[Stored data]
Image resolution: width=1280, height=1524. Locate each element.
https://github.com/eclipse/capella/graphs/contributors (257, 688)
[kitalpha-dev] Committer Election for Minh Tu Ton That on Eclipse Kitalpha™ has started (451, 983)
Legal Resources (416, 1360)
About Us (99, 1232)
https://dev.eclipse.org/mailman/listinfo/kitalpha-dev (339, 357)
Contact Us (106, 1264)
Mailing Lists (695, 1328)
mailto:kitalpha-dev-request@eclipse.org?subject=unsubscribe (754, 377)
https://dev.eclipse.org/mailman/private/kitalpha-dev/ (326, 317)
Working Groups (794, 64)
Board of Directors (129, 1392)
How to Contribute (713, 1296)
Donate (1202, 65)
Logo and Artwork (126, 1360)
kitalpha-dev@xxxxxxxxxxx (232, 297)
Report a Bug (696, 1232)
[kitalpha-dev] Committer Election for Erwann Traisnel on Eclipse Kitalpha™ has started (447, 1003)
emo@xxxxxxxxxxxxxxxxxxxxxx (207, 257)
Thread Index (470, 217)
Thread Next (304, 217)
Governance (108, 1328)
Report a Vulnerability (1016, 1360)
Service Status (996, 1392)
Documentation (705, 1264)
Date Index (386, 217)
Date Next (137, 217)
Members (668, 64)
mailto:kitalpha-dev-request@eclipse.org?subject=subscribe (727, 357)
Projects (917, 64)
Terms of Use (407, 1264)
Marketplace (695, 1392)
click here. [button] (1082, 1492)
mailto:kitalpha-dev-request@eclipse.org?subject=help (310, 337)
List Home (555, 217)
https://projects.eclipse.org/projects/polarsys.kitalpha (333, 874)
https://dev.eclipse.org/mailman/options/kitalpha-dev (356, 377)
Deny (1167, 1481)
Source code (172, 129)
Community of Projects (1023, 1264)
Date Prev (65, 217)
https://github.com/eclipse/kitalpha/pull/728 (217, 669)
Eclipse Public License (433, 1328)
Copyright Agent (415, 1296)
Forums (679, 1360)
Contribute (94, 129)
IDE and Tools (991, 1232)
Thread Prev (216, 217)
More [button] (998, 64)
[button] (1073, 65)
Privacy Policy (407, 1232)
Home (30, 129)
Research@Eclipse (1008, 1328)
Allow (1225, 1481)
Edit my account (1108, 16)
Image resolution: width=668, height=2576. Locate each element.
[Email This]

● Exercise objective:
The lines from the beginning of the records through the line containing "Report a Vulnerability (1016, 1360)" should be reproduced exactly. Include nothing else.

● Result of this task:
Image resolution: width=1280, height=1524. Locate each element.
https://github.com/eclipse/capella/graphs/contributors (257, 688)
[kitalpha-dev] Committer Election for Minh Tu Ton That on Eclipse Kitalpha™ has started (451, 983)
Legal Resources (416, 1360)
About Us (99, 1232)
https://dev.eclipse.org/mailman/listinfo/kitalpha-dev (339, 357)
Contact Us (106, 1264)
Mailing Lists (695, 1328)
mailto:kitalpha-dev-request@eclipse.org?subject=unsubscribe (754, 377)
https://dev.eclipse.org/mailman/private/kitalpha-dev/ (326, 317)
Working Groups (794, 64)
Board of Directors (129, 1392)
How to Contribute (713, 1296)
Donate (1202, 65)
Logo and Artwork (126, 1360)
kitalpha-dev@xxxxxxxxxxx (232, 297)
Report a Bug (696, 1232)
[kitalpha-dev] Committer Election for Erwann Traisnel on Eclipse Kitalpha™ has started (447, 1003)
emo@xxxxxxxxxxxxxxxxxxxxxx (207, 257)
Thread Index (470, 217)
Thread Next (304, 217)
Governance (108, 1328)
Report a Vulnerability (1016, 1360)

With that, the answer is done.